● **TASK TO COMPLETE**: Which of the lines below include "will"? Each one should be copied out.
[Opening EXTRACTED MATERIAL section]
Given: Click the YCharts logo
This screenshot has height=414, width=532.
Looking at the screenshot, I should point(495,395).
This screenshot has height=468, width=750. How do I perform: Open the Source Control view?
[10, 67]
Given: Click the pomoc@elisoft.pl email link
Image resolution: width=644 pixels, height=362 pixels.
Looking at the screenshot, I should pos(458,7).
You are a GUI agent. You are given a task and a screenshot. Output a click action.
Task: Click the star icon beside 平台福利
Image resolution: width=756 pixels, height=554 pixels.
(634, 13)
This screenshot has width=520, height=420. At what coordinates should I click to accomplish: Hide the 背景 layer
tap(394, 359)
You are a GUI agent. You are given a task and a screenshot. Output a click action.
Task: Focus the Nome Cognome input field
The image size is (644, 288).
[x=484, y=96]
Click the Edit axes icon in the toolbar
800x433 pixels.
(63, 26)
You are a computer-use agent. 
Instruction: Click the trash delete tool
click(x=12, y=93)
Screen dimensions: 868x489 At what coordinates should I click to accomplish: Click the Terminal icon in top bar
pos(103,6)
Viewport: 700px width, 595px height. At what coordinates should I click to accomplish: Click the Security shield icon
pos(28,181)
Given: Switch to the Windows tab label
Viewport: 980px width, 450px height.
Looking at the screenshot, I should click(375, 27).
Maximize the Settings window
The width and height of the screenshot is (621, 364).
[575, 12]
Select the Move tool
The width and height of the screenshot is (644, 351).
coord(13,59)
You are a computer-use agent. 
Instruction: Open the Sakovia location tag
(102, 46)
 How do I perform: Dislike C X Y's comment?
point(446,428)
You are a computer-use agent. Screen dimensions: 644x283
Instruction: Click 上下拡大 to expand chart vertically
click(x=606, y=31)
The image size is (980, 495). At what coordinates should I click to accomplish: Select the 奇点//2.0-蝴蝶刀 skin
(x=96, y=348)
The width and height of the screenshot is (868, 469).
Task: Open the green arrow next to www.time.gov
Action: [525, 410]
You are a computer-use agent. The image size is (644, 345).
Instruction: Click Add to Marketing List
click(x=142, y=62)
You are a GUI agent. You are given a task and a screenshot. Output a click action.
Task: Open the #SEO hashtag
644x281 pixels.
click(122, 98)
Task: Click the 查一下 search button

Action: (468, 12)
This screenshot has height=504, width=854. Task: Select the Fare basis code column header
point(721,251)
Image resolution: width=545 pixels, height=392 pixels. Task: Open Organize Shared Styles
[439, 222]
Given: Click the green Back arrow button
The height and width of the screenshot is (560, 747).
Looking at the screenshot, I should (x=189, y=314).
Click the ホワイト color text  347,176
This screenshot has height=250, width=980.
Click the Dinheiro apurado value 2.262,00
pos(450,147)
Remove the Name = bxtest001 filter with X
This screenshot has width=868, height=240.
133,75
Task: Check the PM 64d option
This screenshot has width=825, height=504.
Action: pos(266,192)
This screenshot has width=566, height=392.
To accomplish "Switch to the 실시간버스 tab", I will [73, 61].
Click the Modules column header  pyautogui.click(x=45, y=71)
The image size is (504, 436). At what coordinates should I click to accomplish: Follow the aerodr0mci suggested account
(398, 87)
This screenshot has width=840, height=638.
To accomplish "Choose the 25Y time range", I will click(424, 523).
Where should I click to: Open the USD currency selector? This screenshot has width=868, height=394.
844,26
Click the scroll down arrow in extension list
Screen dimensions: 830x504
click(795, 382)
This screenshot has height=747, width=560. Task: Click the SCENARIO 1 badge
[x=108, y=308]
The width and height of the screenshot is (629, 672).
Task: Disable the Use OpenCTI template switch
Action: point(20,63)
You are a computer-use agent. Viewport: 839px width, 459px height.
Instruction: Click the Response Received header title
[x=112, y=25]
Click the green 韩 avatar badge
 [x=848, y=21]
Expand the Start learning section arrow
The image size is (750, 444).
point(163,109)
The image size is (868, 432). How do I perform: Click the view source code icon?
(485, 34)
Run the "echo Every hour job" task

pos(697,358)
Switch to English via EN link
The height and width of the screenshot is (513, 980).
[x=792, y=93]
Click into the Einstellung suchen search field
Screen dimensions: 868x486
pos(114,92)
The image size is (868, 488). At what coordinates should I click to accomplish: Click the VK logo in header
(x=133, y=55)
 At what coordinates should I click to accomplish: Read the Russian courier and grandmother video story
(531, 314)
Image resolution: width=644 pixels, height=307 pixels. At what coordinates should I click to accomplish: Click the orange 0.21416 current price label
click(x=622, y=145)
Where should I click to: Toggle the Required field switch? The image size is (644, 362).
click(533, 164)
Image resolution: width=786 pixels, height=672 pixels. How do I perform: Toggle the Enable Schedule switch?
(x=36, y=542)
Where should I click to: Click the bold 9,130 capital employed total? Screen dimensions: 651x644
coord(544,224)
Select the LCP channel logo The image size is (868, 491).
[Closing EXTRACTED MATERIAL section]
● **OUTPUT FOR THIS EXERCISE**:
To accomplish "Switch to the 실시간버스 tab", I will [73, 61].
To accomplish "Choose the 25Y time range", I will click(424, 523).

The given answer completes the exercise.